SentencePieceTokenizer

class tkseem.SentencePieceTokenizer(unk_token='<UNK>', pad_token='<PAD>', vocab_size=10000, special_tokens=[])[source]

Bases: tkseem._base.BaseTokenizer

Sentencepiece based tokenization.

Methods Summary

decode(encoded)

Decode ids

detokenize(tokens)

Convert tokens to a string

encode(text)

Convert string to a list of ids

encode_sentences(sentences[, boundries, …])
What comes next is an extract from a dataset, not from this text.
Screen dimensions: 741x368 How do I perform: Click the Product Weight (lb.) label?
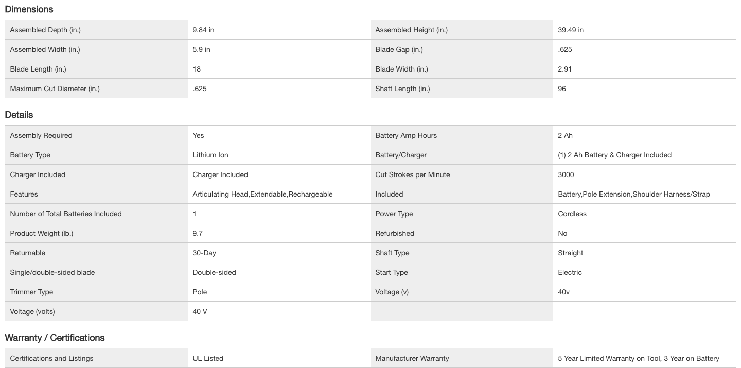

Encode a list of sentences using the trained model

id_to_token(id)

convert id to token

load_model(file_path)

Load a saved sp model

save_model(file_path)

Save a model as a freqency dictionary

token_to_id(token)

Get tokens list

tokenize(text)

Tokenize using the frequency dictionary

train(file_path[, model_type])

Train using sentence piece

Methods Documentation

decode(encoded)[source]

Decode ids

Args:

encoded (list): list of ids to decode

Returns:

list: tokens

detokenize(tokens)[source]

Convert tokens to a string

Args:

tokens (list): list of tokens

Returns:

str: detokenized string

encode(text)[source]

Convert string to a list of ids

Args:

text (str): input string

Returns:

list: list of ids

encode_sentences(sentences, boundries='', '', out_length=None)

Encode a list of sentences using the trained model

Args:

sentences (list): list of sentences boundries (tuple): boundries for each sentence. out_length (int, optional): specify the max length of encodings. Defaults to 100.

Returns:

[np.array]: numpy array of encodings

id_to_token(id)[source]

convert id to token

Args:

id (int): input id

Returns:

str: token

load_model(file_path)[source]

Load a saved sp model

Args:

file_path (str): file path of the trained model

save_model(file_path)[source]

Save a model as a freqency dictionary

Args:

file_path (str): file path to save the model

token_to_id(token)[source]

Get tokens list

Returns:

list: tokens

tokenize(text)[source]

Tokenize using the frequency dictionary

Args:

text (str): input string

Returns:

list: generated tokens

train(file_path, model_type='bpe')[source]

Train using sentence piece

Args:

file_path (str): file to train model_type (str, optional): train using sp. Defaults to “bpe”.